Materials provided:
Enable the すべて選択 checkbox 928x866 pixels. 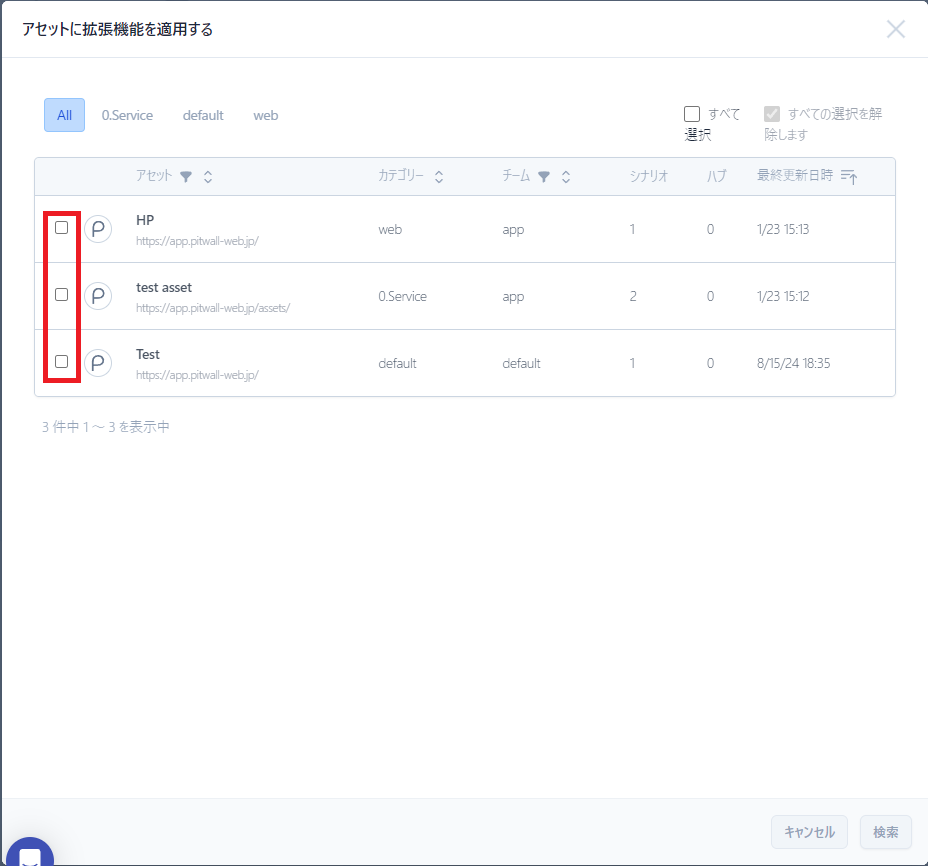[692, 114]
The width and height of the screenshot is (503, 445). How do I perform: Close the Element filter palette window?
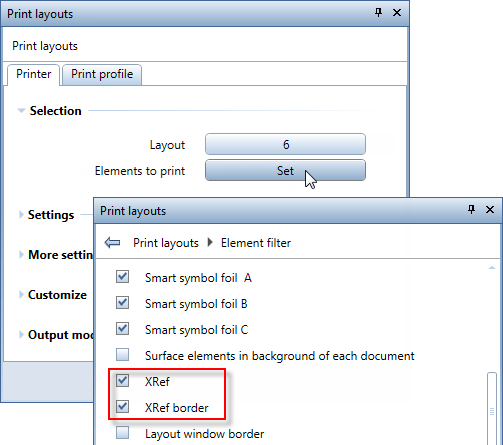click(x=490, y=210)
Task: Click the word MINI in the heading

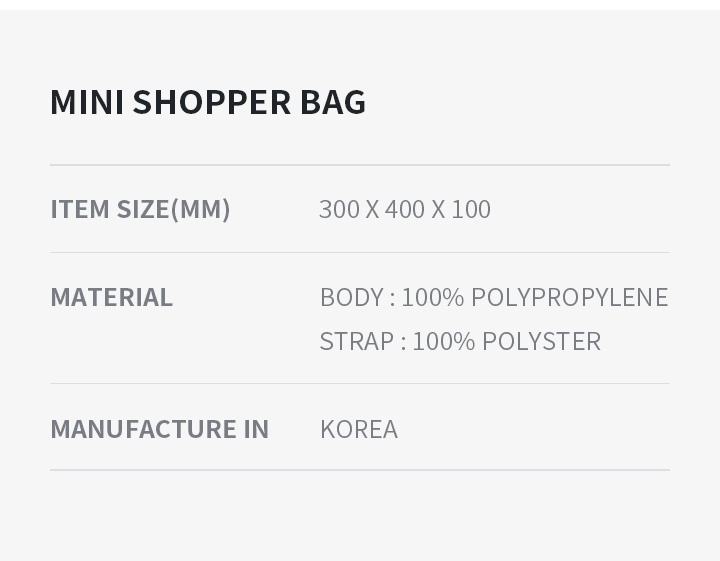Action: coord(86,102)
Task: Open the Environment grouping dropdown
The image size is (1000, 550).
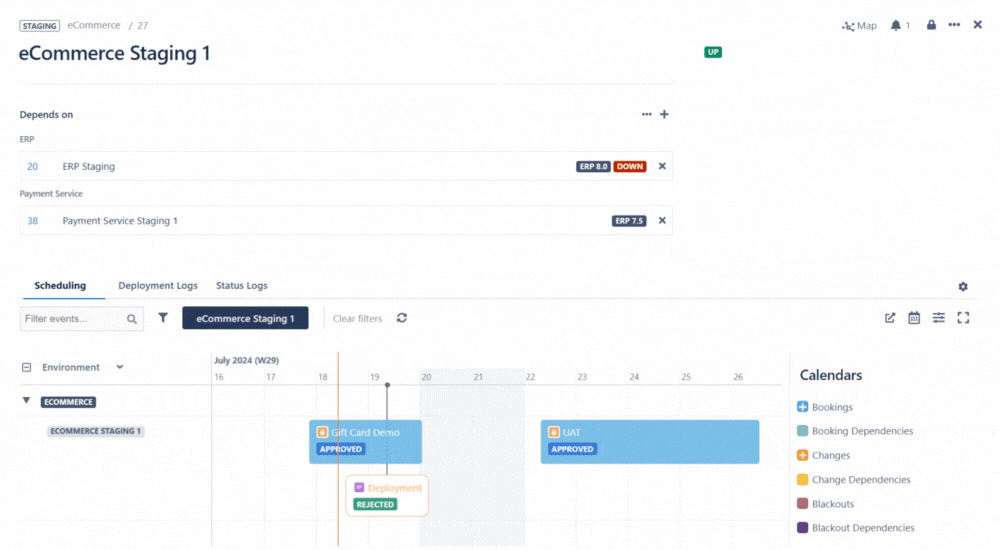Action: [120, 367]
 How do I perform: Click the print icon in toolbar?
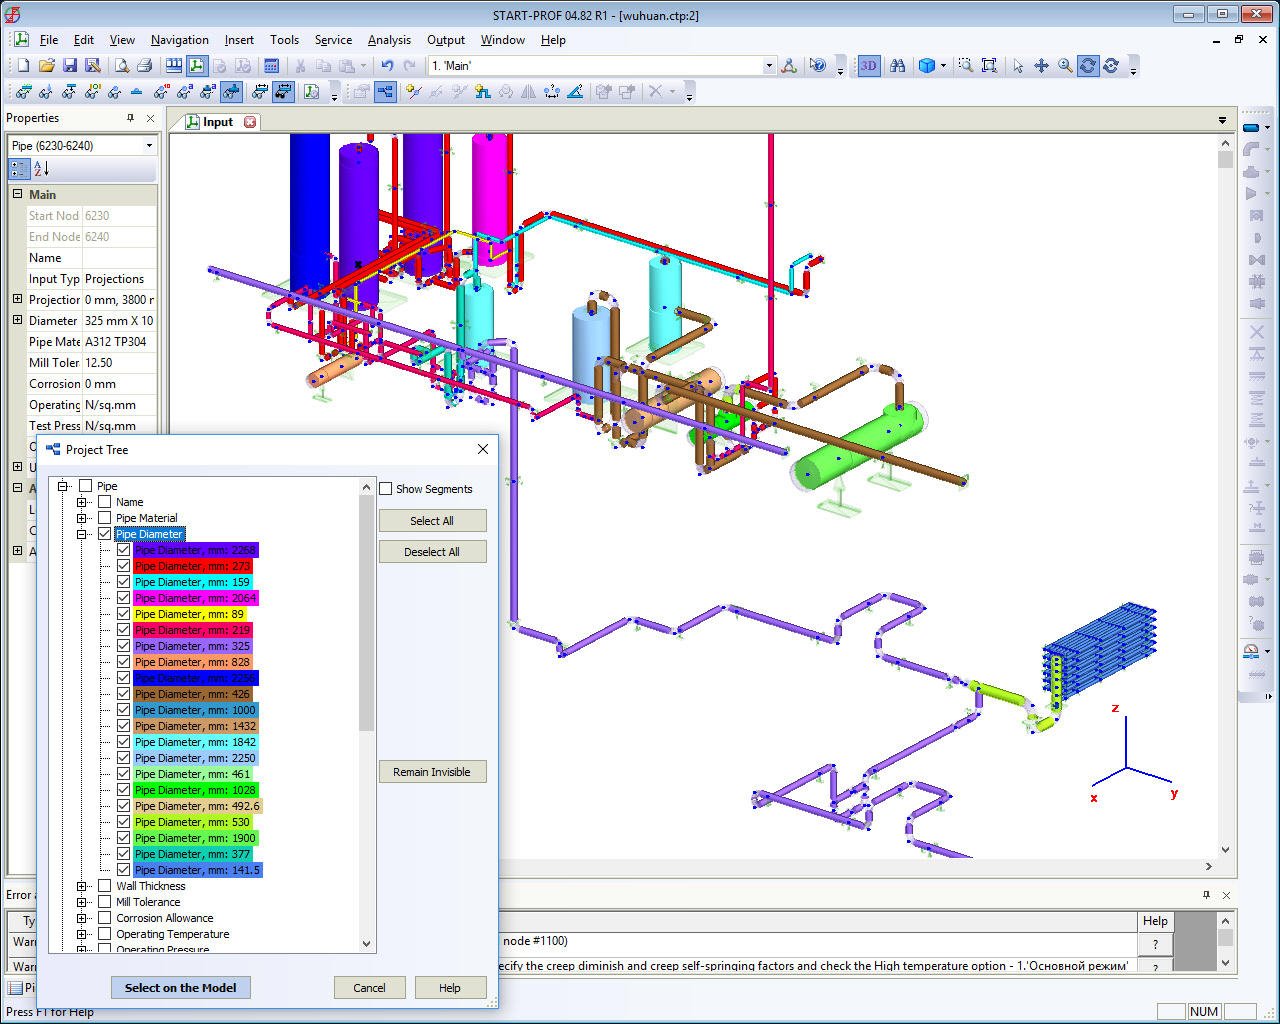pos(144,66)
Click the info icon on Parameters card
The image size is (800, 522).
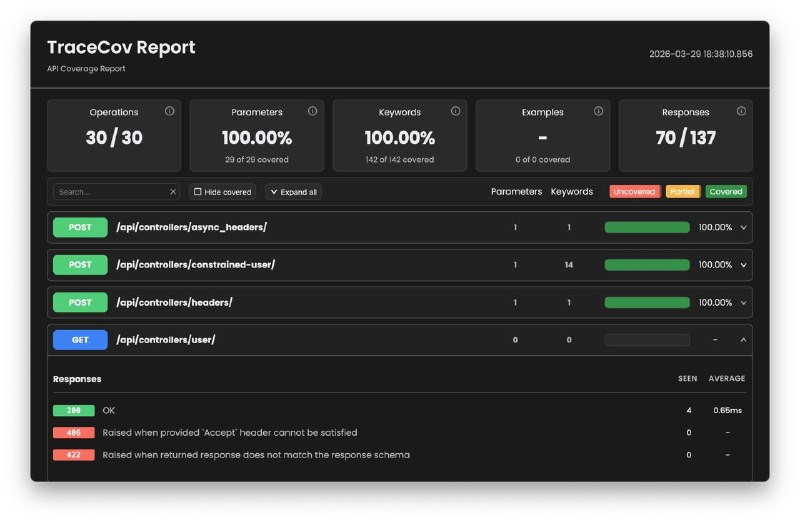coord(312,112)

About this task: Each line from the line containing "Task: Click the word MINI in the heading" through the last line above must be written out exactly, and every picture must be omitted.

Exercise output:
Task: Click the word MINI in the heading

Action: coord(86,102)
Task: Open the Environment grouping dropdown
The image size is (1000, 550).
Action: [120, 367]
 How do I perform: Click the print icon in toolbar?
pos(144,66)
Click the info icon on Parameters card
The image size is (800, 522).
coord(312,112)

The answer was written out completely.